* **DATA TO PROCESS**:

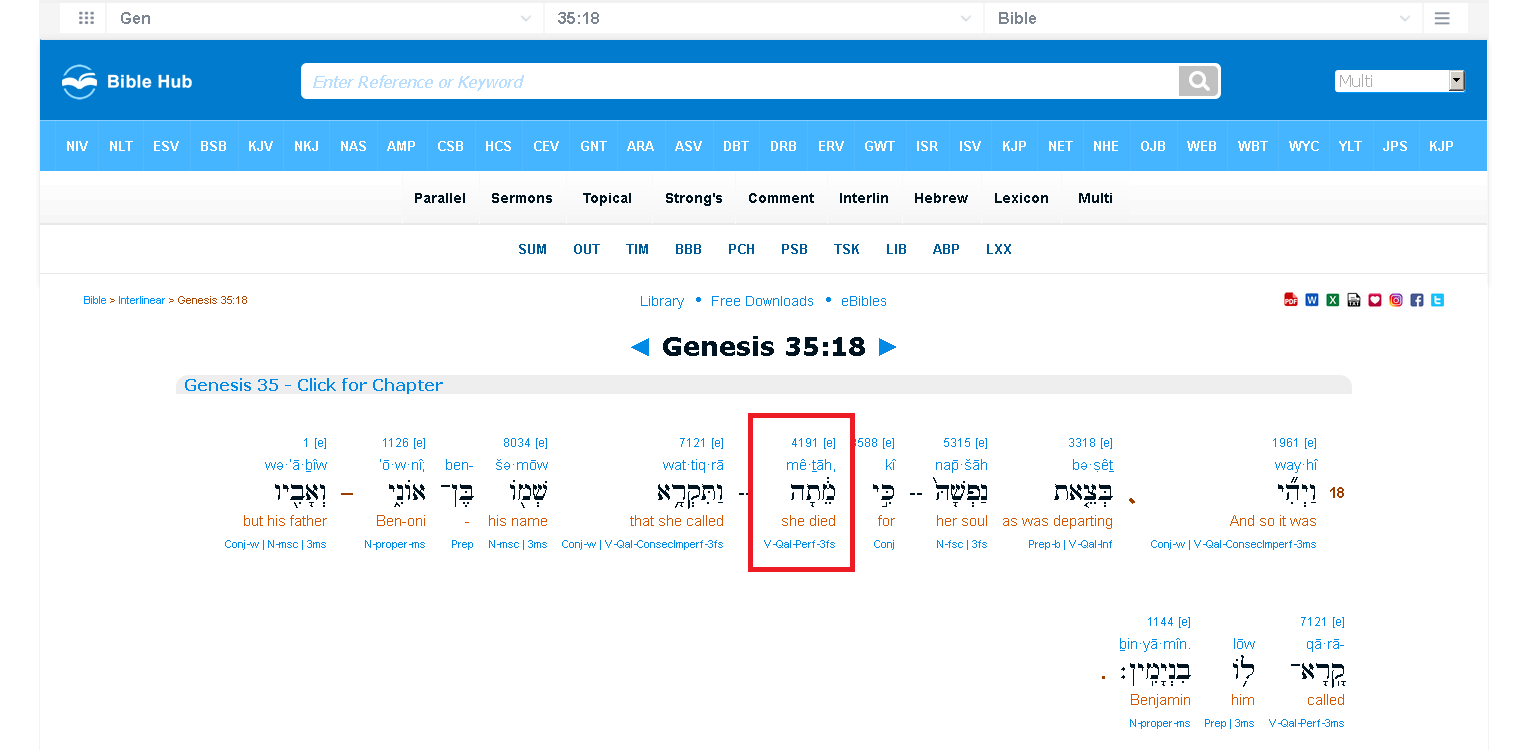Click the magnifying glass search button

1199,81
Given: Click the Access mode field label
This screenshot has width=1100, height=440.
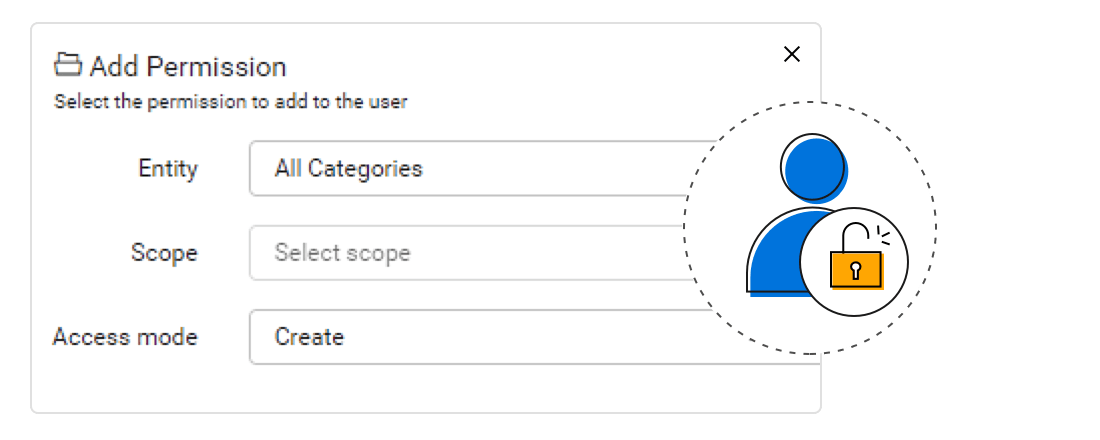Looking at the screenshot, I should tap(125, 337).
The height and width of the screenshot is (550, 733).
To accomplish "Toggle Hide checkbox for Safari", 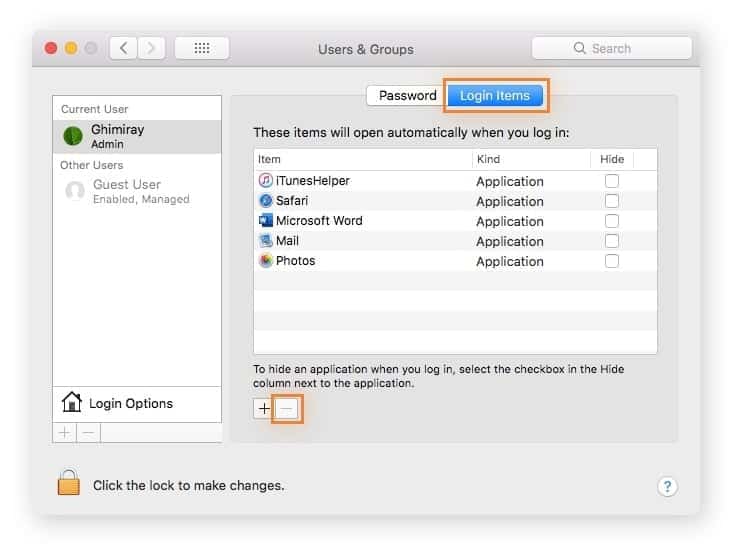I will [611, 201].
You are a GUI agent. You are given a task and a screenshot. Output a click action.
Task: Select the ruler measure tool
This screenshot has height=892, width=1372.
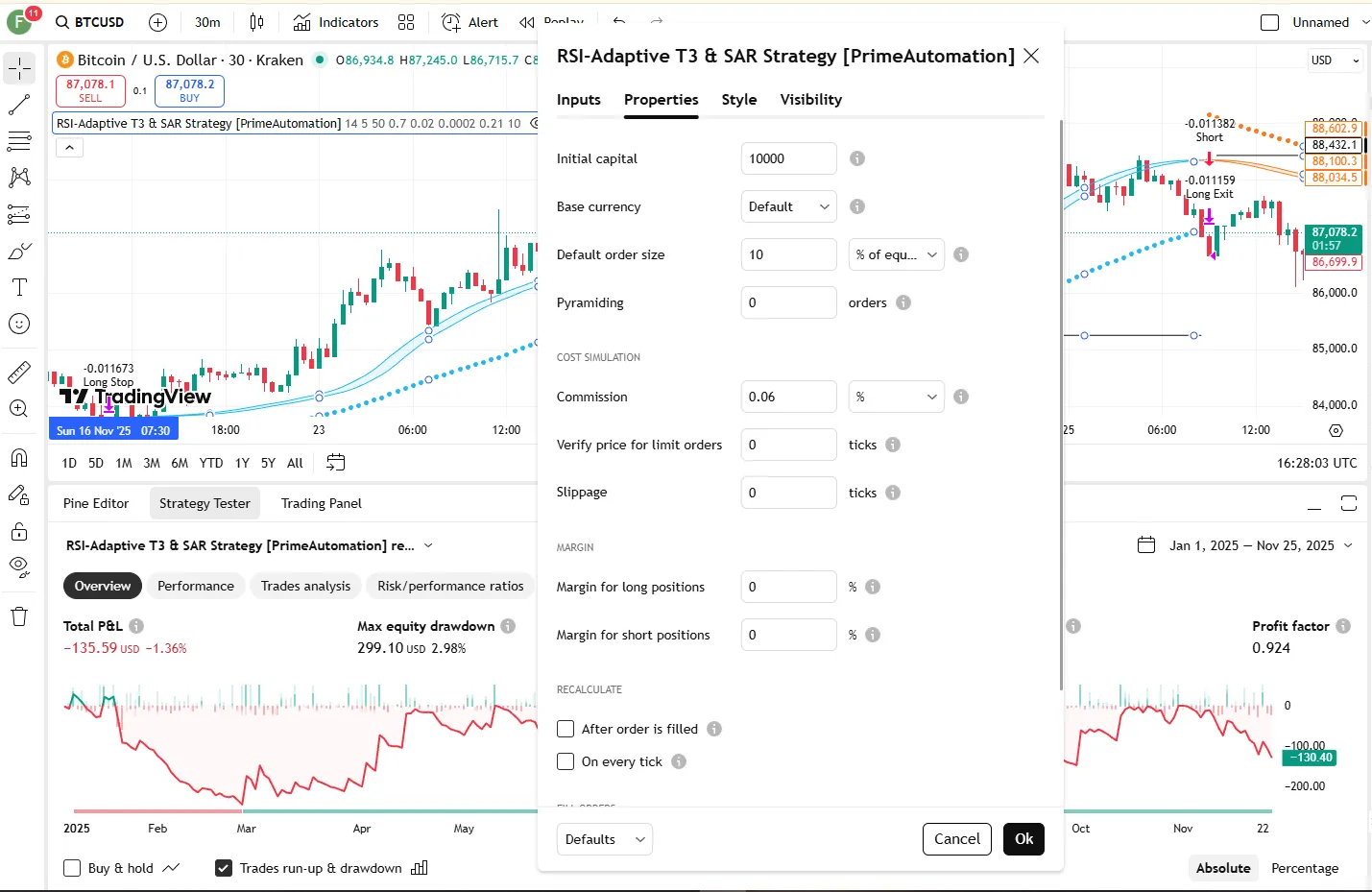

--

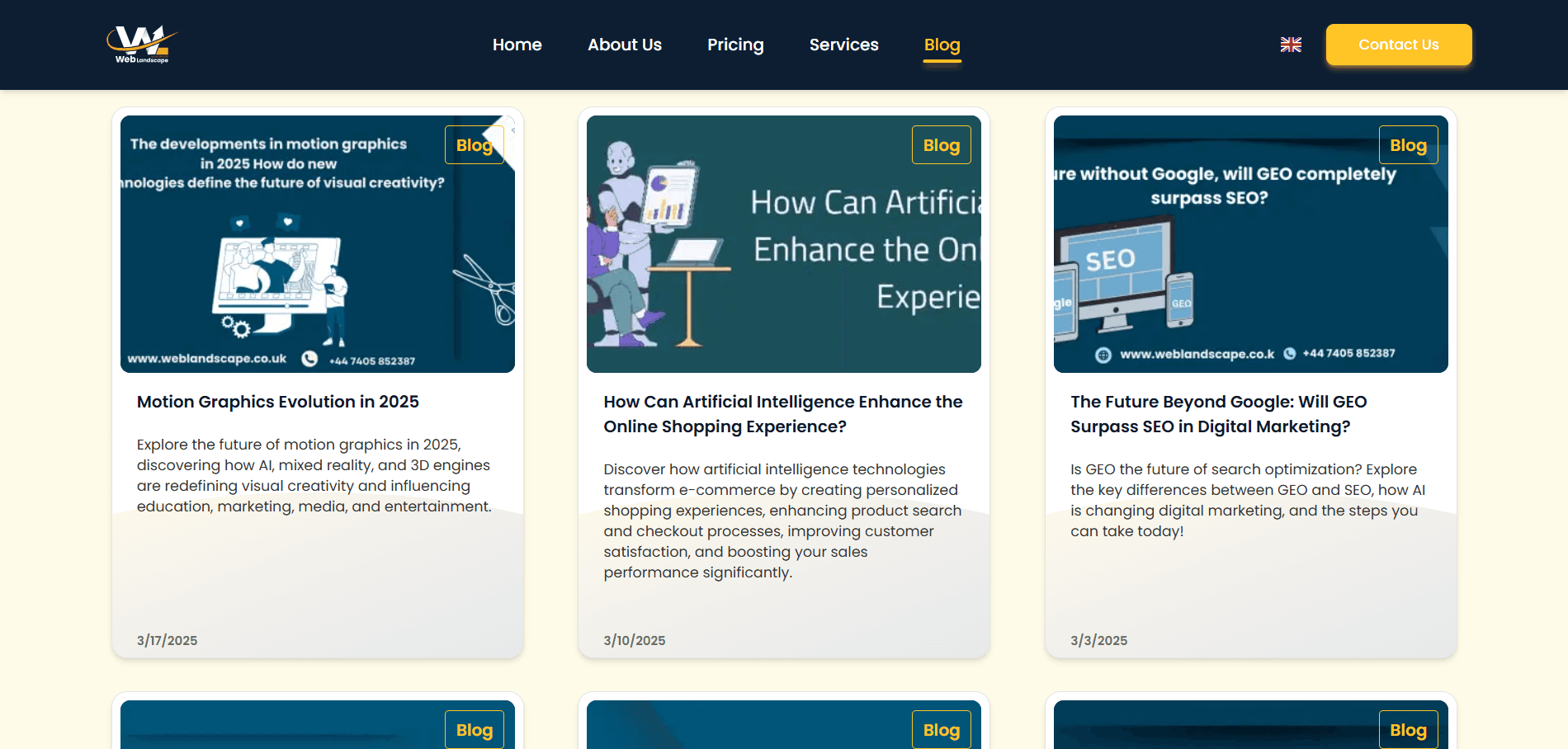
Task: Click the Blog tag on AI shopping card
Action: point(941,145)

* **WHAT YOU SHOULD DO**:
Begin at the line that has "Task: Select the ruler measure tool" in the entries above; stop after the line that has "This screenshot has height=892, width=1372.". Transcribe exactly those lines and no others.

* **ANSWER BOX**:
Task: Select the ruler measure tool
This screenshot has height=892, width=1372.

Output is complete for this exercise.